Pasolini diceva su La dolce vita:"E troppo importante perché se ne possa parlare come si fa di solito con un film". In effetti, con la preveggenza che hanno solo i poeti, Pasolini aveva già previsto ciò che oggi rappresenta questo film,che ha iscritto le sue immagini sul paesaggio romano e ha inciso per sempre nella memoria collettiva. Oggi è inevitabile guardando la Fontana di Trevi non pensare al bagno di Mastroianni e Anita Ekberg, quasi fosse la Fontana stessa una citazione felliniana, una creazione della sua immaginazione com'è la parola "paparazzo" entrata a far parte poi della lingua italiana.

In fondo, però, quella dolce vita fu, forse, solo un invenzione dell'immaginazione di Fellini, non è mai esistita come Fellini l' ha raccontata, se non in luoghi tanto segreti dove il regista non aveva accesso se non con un'immaginazione ingenua e insieme maliziosa, che vedeva meraviglie e squallori nei castelli degli aristocratici come negli appartamenti dei borghesi. Fellini, in effetti, non frequentava via Veneto e le folli notti romane tanto che per realizzare le scene della vita notturna si servì solo di servizi fotografici. Allo stesso modo, non frequentava i festini borghesi o aristocratici cosicché per conoscerne le dinamiche chiese aiuto a Pier Paolo Pasolini, che comunque non lo potè aiutare.Si dice che, durante le riprese di questi festini osè, una straniera della troupe disse: "Poverino, vuole fare il porco ma non ci riesce".
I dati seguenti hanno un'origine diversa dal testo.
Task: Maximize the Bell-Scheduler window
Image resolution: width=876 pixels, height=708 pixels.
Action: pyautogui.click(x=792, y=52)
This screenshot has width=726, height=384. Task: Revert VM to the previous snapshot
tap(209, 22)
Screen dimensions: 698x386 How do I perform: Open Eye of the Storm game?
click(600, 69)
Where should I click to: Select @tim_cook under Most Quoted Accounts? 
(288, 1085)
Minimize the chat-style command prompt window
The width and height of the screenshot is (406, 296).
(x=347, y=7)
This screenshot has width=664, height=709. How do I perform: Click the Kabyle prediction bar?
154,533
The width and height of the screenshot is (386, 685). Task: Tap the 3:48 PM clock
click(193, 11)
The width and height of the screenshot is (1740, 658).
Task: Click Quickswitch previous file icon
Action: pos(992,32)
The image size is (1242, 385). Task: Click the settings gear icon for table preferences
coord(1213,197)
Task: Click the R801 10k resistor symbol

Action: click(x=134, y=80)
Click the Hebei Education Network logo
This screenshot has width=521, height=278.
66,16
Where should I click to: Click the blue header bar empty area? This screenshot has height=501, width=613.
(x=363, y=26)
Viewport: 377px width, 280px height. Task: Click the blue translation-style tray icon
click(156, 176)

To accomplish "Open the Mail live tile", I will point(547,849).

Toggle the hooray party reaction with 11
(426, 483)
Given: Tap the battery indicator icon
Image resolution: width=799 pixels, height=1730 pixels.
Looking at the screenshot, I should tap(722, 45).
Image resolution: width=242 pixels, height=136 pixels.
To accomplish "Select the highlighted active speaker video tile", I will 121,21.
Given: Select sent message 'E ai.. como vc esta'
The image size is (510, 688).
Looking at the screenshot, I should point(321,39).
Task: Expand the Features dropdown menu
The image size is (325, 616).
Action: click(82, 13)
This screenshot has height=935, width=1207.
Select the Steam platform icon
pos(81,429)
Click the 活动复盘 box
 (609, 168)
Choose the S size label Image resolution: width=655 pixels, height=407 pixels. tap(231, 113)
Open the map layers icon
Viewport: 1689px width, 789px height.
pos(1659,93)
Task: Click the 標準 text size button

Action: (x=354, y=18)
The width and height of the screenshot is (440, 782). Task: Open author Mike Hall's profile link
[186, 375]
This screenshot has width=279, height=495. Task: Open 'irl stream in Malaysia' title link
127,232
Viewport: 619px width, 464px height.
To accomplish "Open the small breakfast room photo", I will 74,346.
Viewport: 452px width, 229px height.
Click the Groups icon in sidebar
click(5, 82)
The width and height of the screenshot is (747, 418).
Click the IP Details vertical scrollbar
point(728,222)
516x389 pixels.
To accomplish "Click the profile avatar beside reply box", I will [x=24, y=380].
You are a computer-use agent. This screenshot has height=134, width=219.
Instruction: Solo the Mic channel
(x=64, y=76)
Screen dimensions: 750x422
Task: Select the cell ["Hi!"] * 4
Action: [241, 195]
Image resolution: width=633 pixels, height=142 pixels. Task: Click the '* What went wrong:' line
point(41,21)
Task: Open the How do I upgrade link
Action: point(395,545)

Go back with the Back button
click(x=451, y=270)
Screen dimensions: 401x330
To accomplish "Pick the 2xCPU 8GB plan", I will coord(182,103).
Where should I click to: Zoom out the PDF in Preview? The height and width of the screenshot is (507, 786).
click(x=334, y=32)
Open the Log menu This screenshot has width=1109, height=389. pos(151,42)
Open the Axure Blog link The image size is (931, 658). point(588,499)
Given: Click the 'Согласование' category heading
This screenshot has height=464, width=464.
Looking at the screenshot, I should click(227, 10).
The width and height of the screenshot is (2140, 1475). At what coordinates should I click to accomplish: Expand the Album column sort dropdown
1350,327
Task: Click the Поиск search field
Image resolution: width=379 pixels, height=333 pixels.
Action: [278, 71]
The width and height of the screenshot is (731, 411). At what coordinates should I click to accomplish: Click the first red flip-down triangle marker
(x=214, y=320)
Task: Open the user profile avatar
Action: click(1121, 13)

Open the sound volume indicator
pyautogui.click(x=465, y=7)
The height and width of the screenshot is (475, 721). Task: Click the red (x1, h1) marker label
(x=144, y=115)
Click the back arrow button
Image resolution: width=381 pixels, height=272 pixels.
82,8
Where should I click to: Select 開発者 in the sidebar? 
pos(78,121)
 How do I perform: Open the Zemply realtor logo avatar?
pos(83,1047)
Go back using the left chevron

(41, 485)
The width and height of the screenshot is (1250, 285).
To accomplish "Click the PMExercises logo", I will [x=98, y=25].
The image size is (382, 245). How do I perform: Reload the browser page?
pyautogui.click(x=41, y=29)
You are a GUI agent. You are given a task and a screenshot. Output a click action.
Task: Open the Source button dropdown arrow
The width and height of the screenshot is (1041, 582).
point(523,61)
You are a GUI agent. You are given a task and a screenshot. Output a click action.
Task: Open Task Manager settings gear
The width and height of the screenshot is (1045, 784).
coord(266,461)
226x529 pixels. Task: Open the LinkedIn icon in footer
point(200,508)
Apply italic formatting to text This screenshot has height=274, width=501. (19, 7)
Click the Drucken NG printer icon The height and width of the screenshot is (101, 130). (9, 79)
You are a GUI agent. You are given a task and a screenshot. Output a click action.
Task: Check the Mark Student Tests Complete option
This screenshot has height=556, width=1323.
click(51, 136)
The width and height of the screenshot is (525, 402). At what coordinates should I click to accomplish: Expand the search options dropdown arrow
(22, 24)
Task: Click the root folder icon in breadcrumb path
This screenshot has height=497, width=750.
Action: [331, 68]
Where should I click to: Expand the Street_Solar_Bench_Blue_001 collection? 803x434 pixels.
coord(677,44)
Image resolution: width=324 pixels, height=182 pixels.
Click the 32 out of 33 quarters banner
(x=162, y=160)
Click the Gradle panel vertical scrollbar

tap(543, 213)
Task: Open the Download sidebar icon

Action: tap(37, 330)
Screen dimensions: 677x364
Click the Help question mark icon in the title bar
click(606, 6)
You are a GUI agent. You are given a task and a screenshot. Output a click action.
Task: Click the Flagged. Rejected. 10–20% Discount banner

Comunque quello che è importante, è che, alla fine, quella via Veneto che Fellini aveva inventato l'hanno presa tutti molto sul serio all'epoca, tanto che l'originale si è dovuta adeguare alla copia. Tutto il film fu preso così sul serio da scatenare una Guerra Santa che vide scendere in campo contro il regista l'Osservatore Romano che ribattezzò il film "La schifosa vita", il Prefetto di Milano, i fascisti che addirittura presentarono alla Camera delle interrogazioni parlando di "offesa alla virtù e alla probità della popolazione romana" e "canzonatura dell'alta missione di Roma quale centro del cattolicesimo", l'Azione Cattolica, la nobiltà romana, la DC ecc. Il film, infatti, fu bollato dal Centro Cattolico Cinematografico con un "VIETATO PER TUTTI". La cosa singolare è che la scena considerata più offensiva dalle autorità ecclesiastiche fu quella dello spogliarello (considerato dal gesuita Angelo Arpa, tra i pochi difensori del film in ambito cattolico, "così casalingo"), segno, forse, che la maggior parte degli "inquisitori" non avevano neanche visto il film.